What you appear to not realize, despite the examples given, is that once you say that lying is permissible “in most cases” along with the priority of seeking the most freedom, you have mandated lying “in most cases”. And if most cases is accepted, then the telling of when those cases are, is itself suspect of being a case worthy of lying about. The limits of when to lie are themselves suspect of being a lie. And from there, ALL situations have to be suspected of being a case for lying, regardless of whatever anyone is saying about anything. ALL speech becomes suspect of being lies because the limits of lying was not actually specified before the lying began.

[list]Exactly when is lying NOT permitted?[/list:u]

And how do I know that you are not lying when you answer that?

Since there is nothing wrong with “scamming”, then why would you be motivated to go elsewhere? What is the salesman doing that’s bad? Is it just bad for you or is it also bad for the other customers?

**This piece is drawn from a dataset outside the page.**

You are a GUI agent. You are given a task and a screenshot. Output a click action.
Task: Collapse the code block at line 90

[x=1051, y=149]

Now we come to his definition of “most circumstances”.
My examples were apparently not “most circumstances”. I don’t see how product packaging can be seen as an exceptional case that obligates truth. What’s wrong with selling tap water which is labelled as “spring water”? Nobody is going to die from consuming it.
Lower grades of meat sold as top grade? Products diluted with cheap fillers?

What’s the harm?

.
Speaking of deception and its effects upon freedom and democracy:
[youtube]http://www.youtube.com/watch?v=8QVqwNLJb7s[/youtube]

Phyllo: There is absolutely something wrong with scamming. The salesman defrauds the customer and essentially does not live up to their end of the bargain. They say “this car is very reliable, has only had one previous owner and has only been driven a thousand kms” and you pay them money for a car like that. What you drive away with is a car that has had several previous owner, has had its odometer rolled back and is prone to exploding. The harm in the product labeling cases is the same. The person is paying you money for one thing and you are giving them another. You are failing to fulfill your end of the deal and, unless you provide them what you have agreed to, you are essentially stealing their money.

James:

A) No they aren’t. Telling someone lying is morally permissible is not telling them not to trust you.

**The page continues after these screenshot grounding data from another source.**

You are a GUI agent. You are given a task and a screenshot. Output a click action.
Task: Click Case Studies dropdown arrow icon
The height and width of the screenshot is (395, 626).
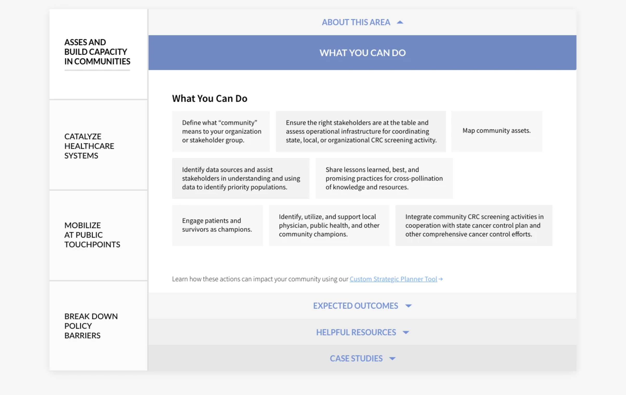tap(392, 358)
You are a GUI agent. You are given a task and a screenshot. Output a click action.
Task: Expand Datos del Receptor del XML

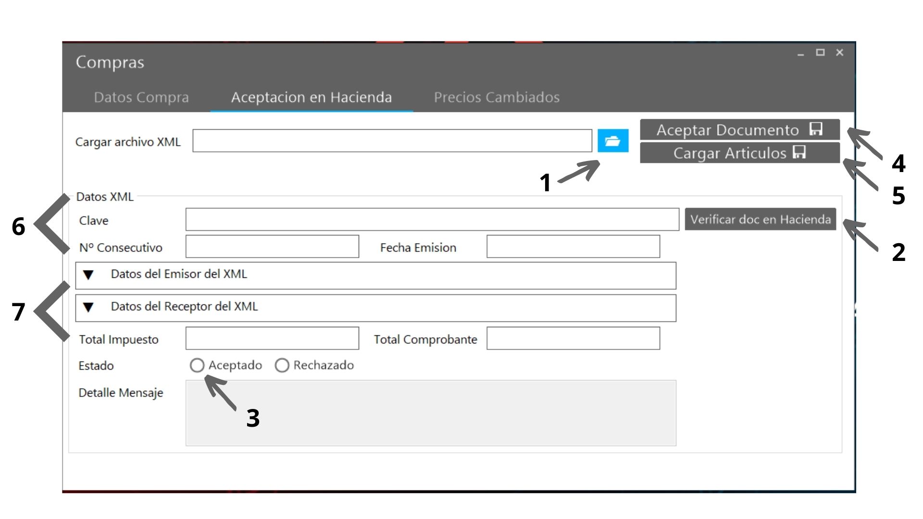pyautogui.click(x=88, y=307)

The thief is very different from being a liar, but to point out the flaw in your metaphor. Saying “I am a thief” is not the same thing as saying “stealing is often morally permissible” or “property is only instrumentally valuable” or “property cannot be justified philosophically”.

You are equating claiming something to be morally permissible with claiming to be practicing it often and notoriously. I think as a general rule that taking recreational drugs is morally permissible, depending on the consequences for others of you doing so of course, but I have never done so for entirely different reasons than that I think it is morally wrong. I also think that the selling of recreational drugs is morally permissible as a general rule (though again, it depends on the specifics of the case), but that doesn’t make me a drug dealer.

The West doesn’t like lying in it’s politicians because they represent the public and are elected on the basis of promises that are then expected to be kept. That isn’t the same as not wanting anyone to lie at all.

Your characterization of men and women is… inaccurate.

I have claimed nothing of the sort. I have claimed that if you go to a car dealership and ask the salesman if he ever lies and he says “no, never. I’ve never once told a lie and I never will.” you should be very suspicious of them. If he says “Yeah, sometimes. I lie to my wife about how good her favourite dress looks and I lie to my kids about how smart they are. But I’ve never lied about the quality of a car I’ve sold” then I would be more inclined to believe them.

Lying is wrong when it deceives a person about the nature of the choice they are making, when it is an exercise in fraud by telling the person you are providing one thing and then actually providing another, when it contravenes an obligation for a person to tell the truth, such as a contractual one, or, like any action, when it causes a violation of a person’s freedom for other reasons.